Stored data
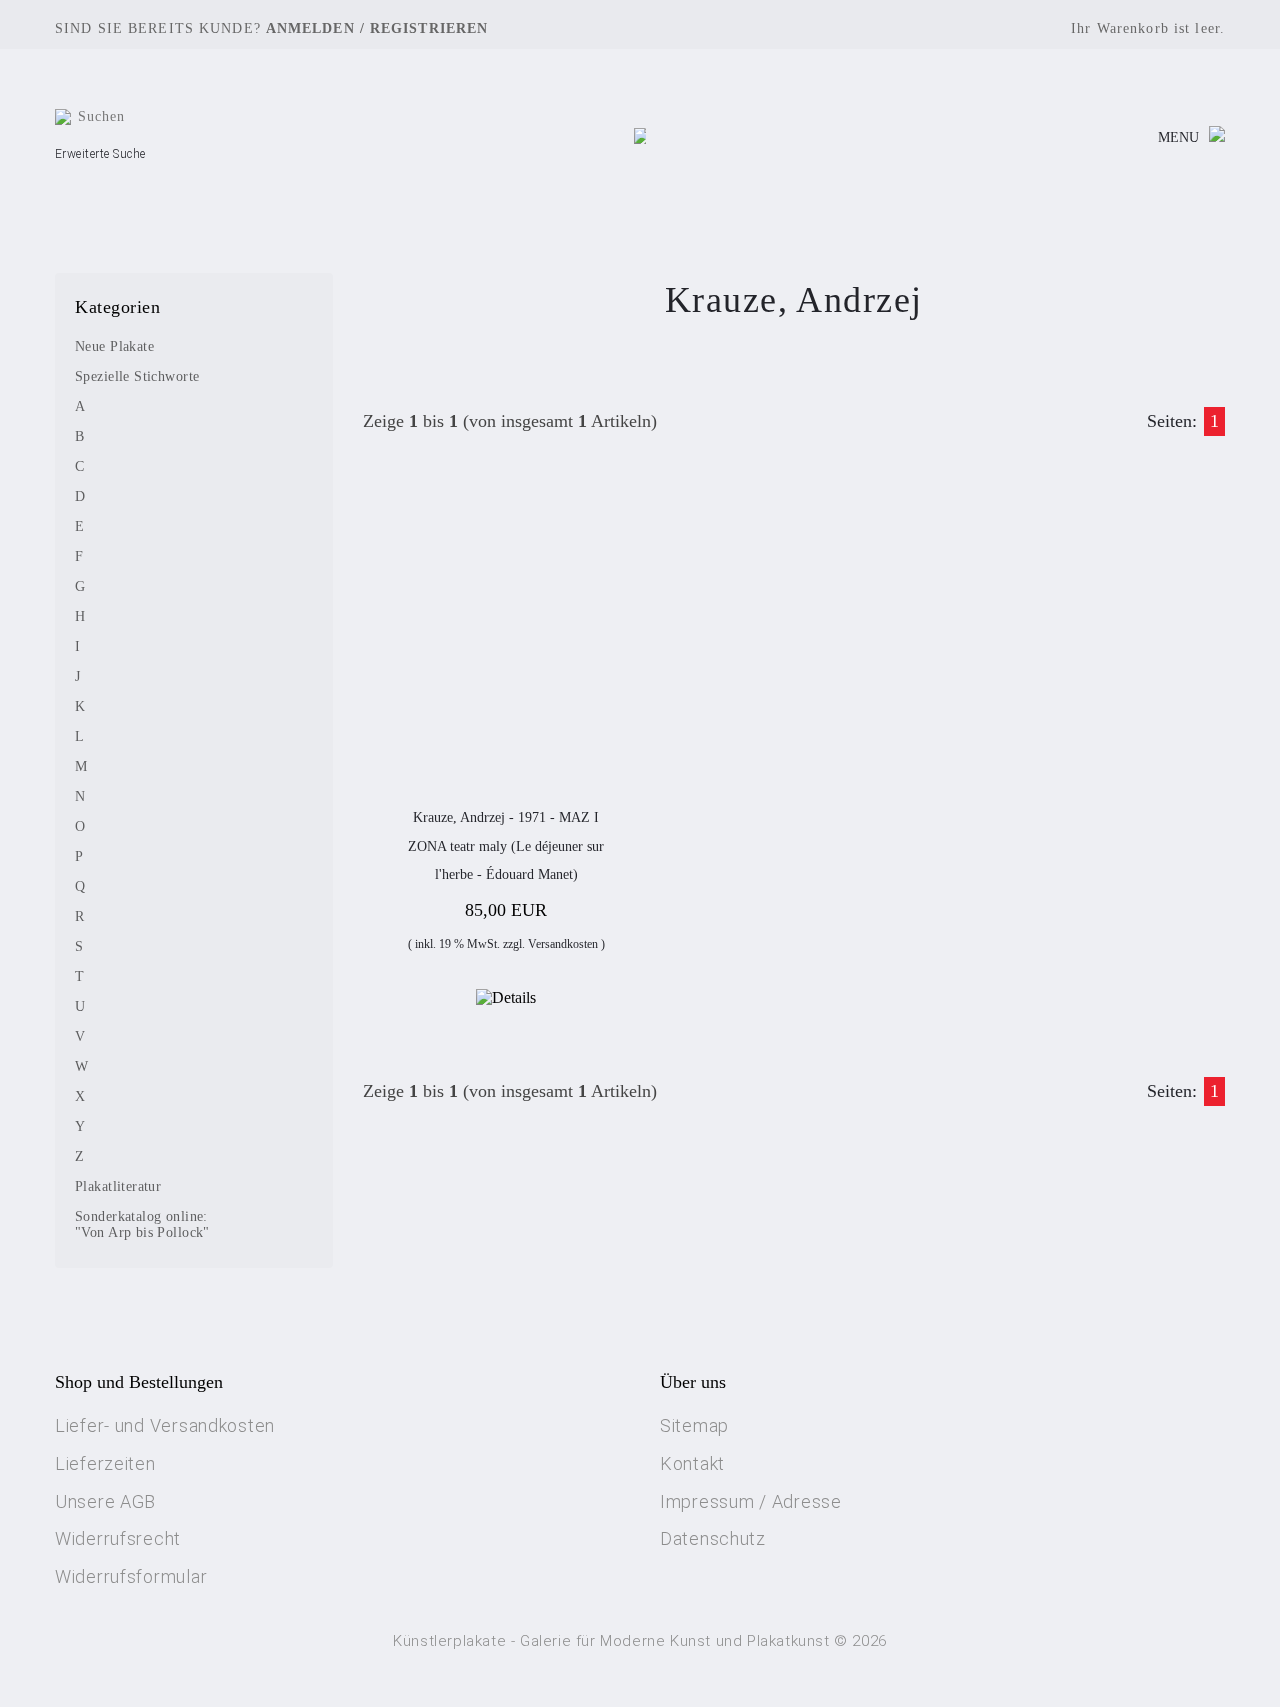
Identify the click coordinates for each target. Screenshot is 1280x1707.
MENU (1178, 137)
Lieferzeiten (105, 1463)
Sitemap (694, 1425)
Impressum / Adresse (751, 1501)
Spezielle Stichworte (137, 376)
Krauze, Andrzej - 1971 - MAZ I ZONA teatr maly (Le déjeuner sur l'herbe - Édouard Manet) (506, 846)
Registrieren (429, 28)
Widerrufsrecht (118, 1538)
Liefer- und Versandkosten (165, 1425)
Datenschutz (713, 1538)
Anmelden (310, 28)
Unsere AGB (105, 1501)
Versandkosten (563, 944)
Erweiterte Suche (100, 154)
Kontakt (692, 1463)
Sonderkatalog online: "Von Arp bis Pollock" (142, 1224)
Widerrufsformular (131, 1576)
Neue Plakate (114, 346)
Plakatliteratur (118, 1186)
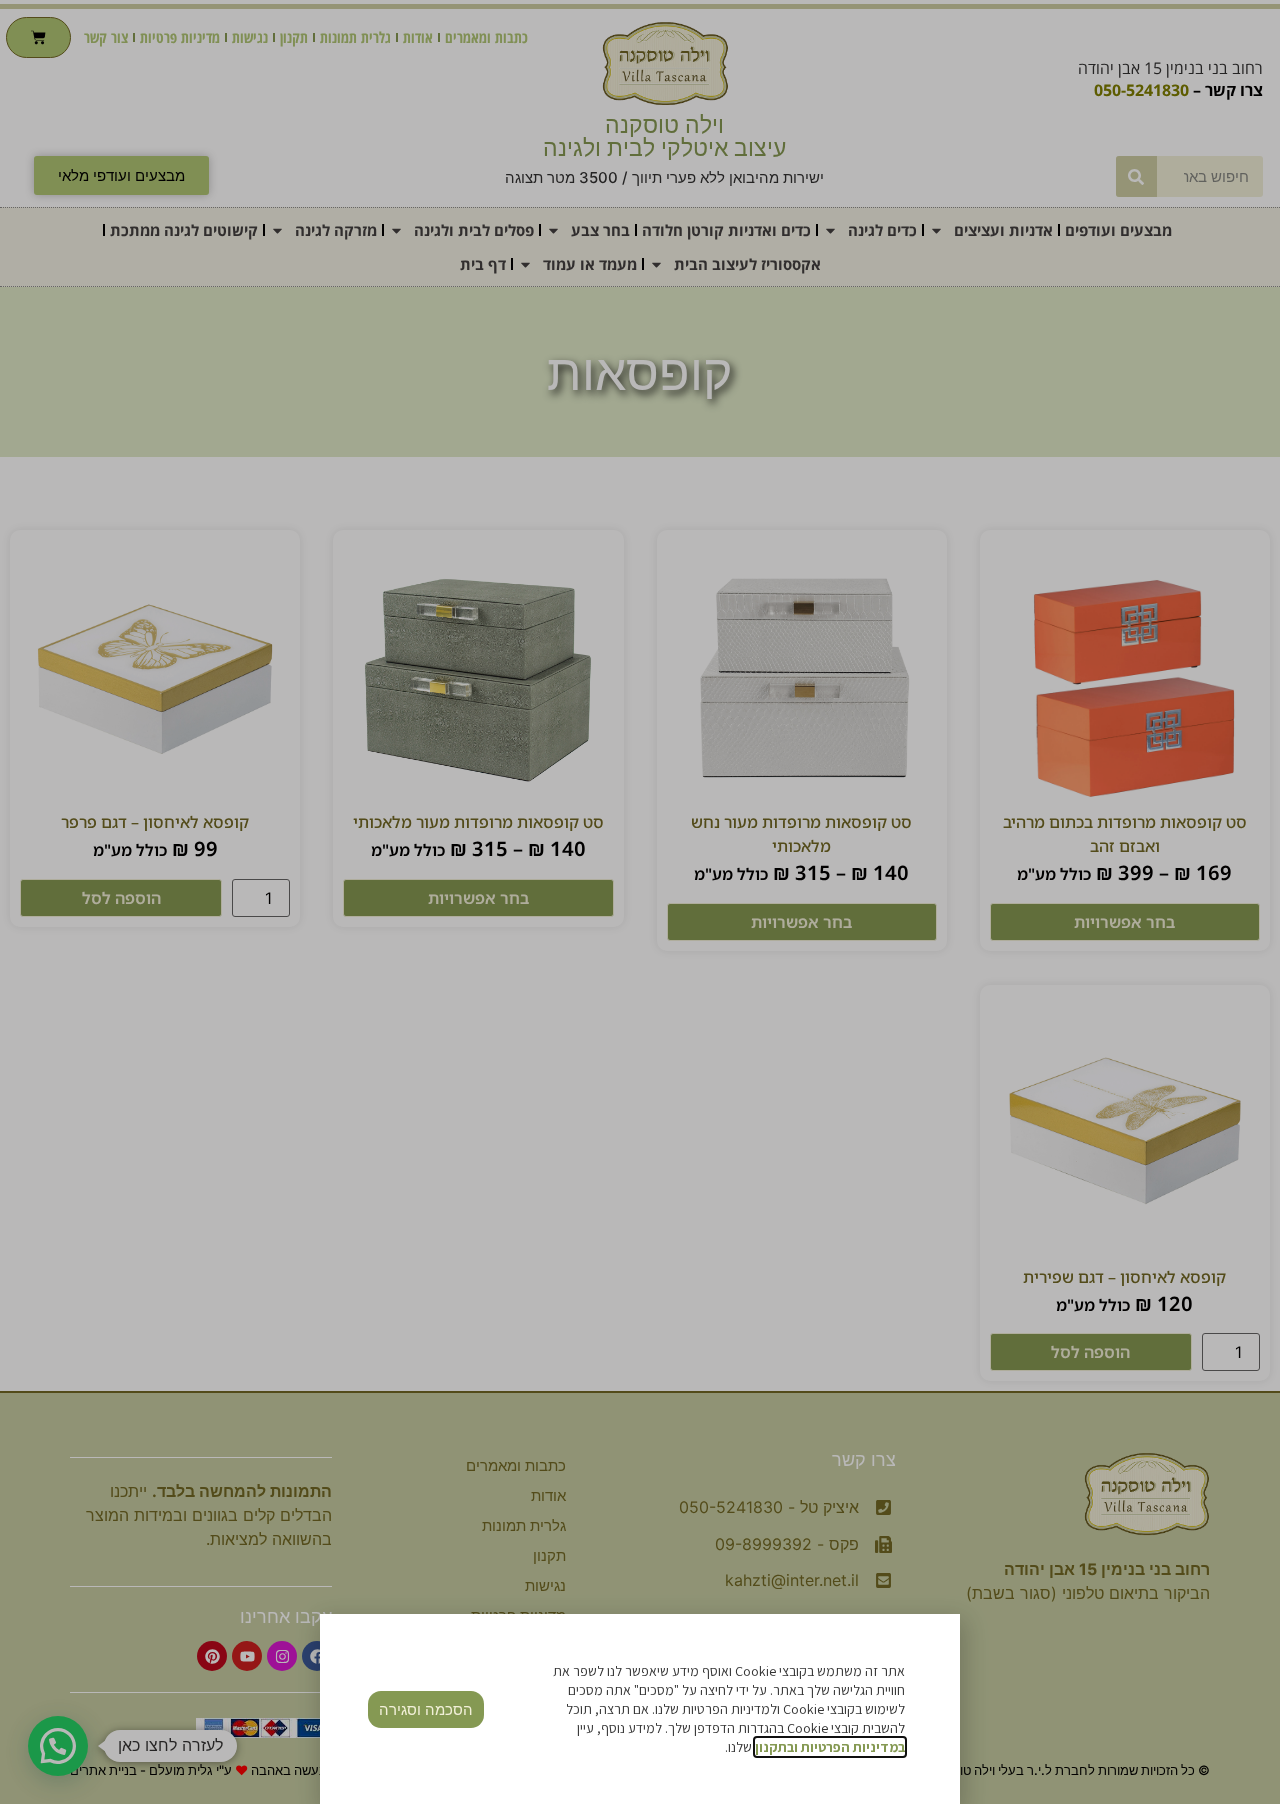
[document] (640, 902)
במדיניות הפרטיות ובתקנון (830, 1747)
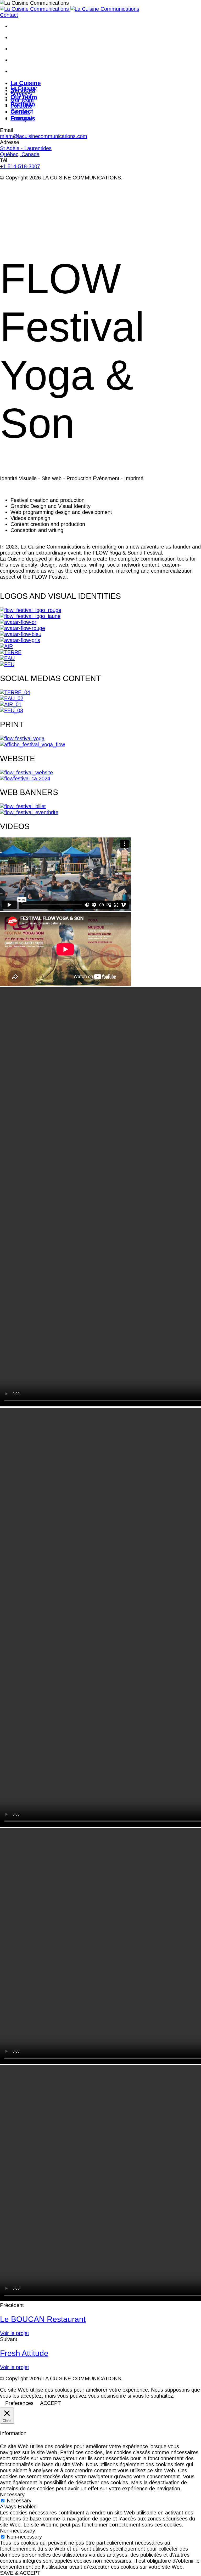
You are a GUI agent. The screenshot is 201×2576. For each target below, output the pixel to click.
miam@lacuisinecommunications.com (43, 136)
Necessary (19, 2500)
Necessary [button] (12, 2494)
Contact (20, 112)
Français (21, 118)
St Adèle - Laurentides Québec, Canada (26, 151)
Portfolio (21, 106)
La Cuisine (23, 88)
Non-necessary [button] (17, 2531)
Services (21, 94)
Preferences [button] (19, 2403)
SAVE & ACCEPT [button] (20, 2573)
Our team (22, 100)
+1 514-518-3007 (20, 166)
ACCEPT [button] (50, 2403)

• _TASK PROMPT_: Each line of the data above containing the string "Versandkosten" is to be copied.

• _SOLUTION FOR THIS EXERCISE_:
Liefer- und Versandkosten (165, 1425)
Versandkosten (563, 944)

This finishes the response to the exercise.